More US Workplaces Consider a Four-Day Workweek
One dynamic for workers in today's often conflicted job market is experimentation with the four-day workweek, a measure popular with labor advocates and increasingly industry leaders and economists. Last month, some 45 German firms concluded a six-month trial of a four-day workweek project in which employees would work just four full days (32 hours a week), with no reduction in pay. After seeing no drops in productivity (and in some cases, increases), a more positive worker experience (employees reported higher moods, more physical activity, and more workplace engagement), and benefits such as a reduced environmental impact due to commutes, 71% of the participating firms are planning to adopt the policy. Interest has grown in the US as well: an April study by KPMG of large US companies found that a third are exploring new work schedules such as a four or four-and-a-half day schedule, and an unsurprising 80% of American workers said the change would have a positive impact on their wellbeing.
Four-day workweeks could be a potent non-monetary tool to attract and retain top talent, especially as top talent seeks to evade RTO policies and workers in general report sinking satisfaction with their pay and other benefits. While the benefit of a shortened workweek for employers is not definitively proven – existing studies have mostly had small sample sizes, and featured companies likely already friendly to the idea of a truncated week – the concept has steadily gained popularity in the US, and may soon start playing a role in the benefits packages of employers seeking non-salary ways to attract attention.

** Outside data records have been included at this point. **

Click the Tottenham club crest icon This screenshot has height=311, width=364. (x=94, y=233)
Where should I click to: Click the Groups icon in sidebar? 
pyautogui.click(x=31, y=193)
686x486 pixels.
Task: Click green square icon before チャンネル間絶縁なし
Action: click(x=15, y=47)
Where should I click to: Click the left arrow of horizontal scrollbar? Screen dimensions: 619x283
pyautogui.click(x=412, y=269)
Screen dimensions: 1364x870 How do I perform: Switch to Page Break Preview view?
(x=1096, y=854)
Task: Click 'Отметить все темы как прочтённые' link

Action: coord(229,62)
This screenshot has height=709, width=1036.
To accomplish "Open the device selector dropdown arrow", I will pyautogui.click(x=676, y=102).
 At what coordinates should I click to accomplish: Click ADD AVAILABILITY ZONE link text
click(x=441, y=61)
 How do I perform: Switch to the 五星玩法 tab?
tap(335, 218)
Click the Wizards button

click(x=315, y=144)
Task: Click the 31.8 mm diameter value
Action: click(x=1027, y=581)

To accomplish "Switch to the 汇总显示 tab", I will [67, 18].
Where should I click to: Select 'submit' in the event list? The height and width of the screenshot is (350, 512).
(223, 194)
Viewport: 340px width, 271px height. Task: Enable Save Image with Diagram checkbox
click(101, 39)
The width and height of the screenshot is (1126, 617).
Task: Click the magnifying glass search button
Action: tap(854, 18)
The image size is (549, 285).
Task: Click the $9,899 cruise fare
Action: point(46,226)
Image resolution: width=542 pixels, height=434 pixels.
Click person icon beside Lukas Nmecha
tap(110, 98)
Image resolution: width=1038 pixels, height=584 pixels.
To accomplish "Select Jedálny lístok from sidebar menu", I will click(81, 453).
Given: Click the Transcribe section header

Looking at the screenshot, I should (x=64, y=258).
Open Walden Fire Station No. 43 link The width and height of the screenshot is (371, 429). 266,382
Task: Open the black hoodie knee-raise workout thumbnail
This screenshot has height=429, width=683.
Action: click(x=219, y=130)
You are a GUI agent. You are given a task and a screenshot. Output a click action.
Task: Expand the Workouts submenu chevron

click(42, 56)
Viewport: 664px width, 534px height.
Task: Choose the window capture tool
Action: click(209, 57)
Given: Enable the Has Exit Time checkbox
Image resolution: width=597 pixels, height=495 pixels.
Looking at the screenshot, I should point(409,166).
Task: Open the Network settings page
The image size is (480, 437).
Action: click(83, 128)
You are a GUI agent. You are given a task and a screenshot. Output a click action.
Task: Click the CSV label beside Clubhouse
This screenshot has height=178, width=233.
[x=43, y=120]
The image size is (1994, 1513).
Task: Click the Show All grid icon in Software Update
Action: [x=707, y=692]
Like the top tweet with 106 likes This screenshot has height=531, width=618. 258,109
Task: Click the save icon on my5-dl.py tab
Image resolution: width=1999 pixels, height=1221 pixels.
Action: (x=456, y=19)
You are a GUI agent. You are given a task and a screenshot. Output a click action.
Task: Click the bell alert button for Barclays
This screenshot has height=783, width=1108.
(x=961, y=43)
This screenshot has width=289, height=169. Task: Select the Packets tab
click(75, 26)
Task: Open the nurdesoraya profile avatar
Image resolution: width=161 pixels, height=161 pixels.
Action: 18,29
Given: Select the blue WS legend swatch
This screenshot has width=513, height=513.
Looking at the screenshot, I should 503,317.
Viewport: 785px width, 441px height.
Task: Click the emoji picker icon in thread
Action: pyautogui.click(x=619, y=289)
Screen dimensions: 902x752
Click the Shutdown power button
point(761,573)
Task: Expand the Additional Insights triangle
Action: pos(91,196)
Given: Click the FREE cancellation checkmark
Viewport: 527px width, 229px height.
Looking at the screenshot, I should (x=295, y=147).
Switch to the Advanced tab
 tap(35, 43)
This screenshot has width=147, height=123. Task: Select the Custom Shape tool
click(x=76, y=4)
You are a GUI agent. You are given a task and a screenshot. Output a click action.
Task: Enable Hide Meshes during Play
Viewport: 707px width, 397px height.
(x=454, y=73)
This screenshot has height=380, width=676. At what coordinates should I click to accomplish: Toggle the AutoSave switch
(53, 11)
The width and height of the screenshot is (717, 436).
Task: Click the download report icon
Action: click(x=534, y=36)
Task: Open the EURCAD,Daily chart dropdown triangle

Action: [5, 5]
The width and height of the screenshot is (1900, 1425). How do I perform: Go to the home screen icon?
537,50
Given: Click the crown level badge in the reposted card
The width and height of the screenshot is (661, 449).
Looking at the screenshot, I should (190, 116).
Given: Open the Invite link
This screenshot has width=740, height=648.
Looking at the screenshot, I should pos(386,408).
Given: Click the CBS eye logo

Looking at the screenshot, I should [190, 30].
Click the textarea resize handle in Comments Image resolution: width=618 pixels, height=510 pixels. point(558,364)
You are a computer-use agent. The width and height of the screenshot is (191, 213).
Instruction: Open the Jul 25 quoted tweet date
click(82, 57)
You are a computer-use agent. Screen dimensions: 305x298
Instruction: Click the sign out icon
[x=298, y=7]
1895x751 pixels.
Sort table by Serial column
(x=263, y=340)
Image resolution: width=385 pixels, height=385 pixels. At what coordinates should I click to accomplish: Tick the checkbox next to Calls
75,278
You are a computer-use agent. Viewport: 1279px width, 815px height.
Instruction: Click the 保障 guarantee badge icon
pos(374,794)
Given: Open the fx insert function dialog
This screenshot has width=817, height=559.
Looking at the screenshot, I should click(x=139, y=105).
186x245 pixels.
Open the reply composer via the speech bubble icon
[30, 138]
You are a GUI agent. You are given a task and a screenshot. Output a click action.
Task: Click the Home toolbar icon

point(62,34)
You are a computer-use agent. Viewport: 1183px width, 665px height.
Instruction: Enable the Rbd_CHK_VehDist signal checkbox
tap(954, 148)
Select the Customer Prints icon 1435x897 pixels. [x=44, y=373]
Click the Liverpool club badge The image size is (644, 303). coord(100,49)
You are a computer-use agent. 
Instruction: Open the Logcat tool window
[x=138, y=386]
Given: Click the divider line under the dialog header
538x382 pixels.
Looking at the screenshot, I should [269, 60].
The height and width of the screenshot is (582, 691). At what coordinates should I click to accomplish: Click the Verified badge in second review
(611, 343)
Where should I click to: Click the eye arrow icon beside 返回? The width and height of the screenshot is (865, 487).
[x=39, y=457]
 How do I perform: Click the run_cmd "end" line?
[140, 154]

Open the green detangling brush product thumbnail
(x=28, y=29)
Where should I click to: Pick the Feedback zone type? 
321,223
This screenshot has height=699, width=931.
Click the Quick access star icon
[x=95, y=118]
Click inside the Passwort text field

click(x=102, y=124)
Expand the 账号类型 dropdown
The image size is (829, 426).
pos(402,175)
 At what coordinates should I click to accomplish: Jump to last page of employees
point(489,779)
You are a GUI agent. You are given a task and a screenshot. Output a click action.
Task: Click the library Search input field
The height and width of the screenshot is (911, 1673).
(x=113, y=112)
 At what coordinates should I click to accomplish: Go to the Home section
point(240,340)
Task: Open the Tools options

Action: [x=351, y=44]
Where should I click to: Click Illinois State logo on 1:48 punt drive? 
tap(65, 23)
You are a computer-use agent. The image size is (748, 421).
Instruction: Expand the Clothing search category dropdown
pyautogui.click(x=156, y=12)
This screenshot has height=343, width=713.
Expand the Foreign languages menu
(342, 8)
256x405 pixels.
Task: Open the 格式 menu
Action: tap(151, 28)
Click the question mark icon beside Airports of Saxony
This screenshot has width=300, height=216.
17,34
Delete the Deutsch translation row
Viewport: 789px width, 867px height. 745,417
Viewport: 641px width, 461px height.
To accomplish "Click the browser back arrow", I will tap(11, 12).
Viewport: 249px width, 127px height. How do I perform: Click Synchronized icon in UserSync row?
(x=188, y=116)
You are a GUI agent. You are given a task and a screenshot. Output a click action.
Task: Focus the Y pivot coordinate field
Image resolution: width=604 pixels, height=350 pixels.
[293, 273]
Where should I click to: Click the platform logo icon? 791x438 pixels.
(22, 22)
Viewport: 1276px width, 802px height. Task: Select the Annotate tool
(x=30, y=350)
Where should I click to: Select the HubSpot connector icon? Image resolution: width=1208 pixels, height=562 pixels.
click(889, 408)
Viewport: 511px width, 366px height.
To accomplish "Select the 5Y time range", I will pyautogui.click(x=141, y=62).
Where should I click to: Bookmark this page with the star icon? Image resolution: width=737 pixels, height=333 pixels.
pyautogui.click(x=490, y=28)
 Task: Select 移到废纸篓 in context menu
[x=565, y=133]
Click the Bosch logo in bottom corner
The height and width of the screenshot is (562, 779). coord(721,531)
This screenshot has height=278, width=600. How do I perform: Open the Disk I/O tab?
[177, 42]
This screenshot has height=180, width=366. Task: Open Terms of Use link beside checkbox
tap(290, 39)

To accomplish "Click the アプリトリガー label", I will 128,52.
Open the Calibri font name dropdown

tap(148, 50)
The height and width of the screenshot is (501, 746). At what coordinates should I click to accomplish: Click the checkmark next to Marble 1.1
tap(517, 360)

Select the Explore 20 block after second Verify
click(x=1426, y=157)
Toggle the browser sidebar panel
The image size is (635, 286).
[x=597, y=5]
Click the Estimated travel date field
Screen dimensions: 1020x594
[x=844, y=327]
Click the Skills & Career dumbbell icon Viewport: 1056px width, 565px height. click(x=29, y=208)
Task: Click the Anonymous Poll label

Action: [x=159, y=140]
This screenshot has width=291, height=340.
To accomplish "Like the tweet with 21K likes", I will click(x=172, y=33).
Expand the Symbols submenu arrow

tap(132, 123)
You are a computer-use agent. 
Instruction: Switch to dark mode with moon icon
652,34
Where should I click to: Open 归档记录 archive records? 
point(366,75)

What's Next for the Labor Market
Some labor market pressures, such as the continued negotiation over RTO and short-term pessimism for job-seekers, are here to stay for the near future. However, shifts could be coming: as always, the labor market – and, more importantly, employee perceptions of it – played a large role in the recent US presidential election. American employees made clear their desire for a change, with many voters putting day-to-day economic concerns, like wages, at the center of the voting calculus. Sentiment or clear-cut policy changes could impact the labor market in coming months, driving more hiring as business owner optimism ticks up, or reducing union activity if the second Trump White House renews efforts to curb labor organizing. Employers, employees, and economists will be watching economic indicators, administration appointments, and new policy announcements closely to forecast what is next for the American labor market in 2025.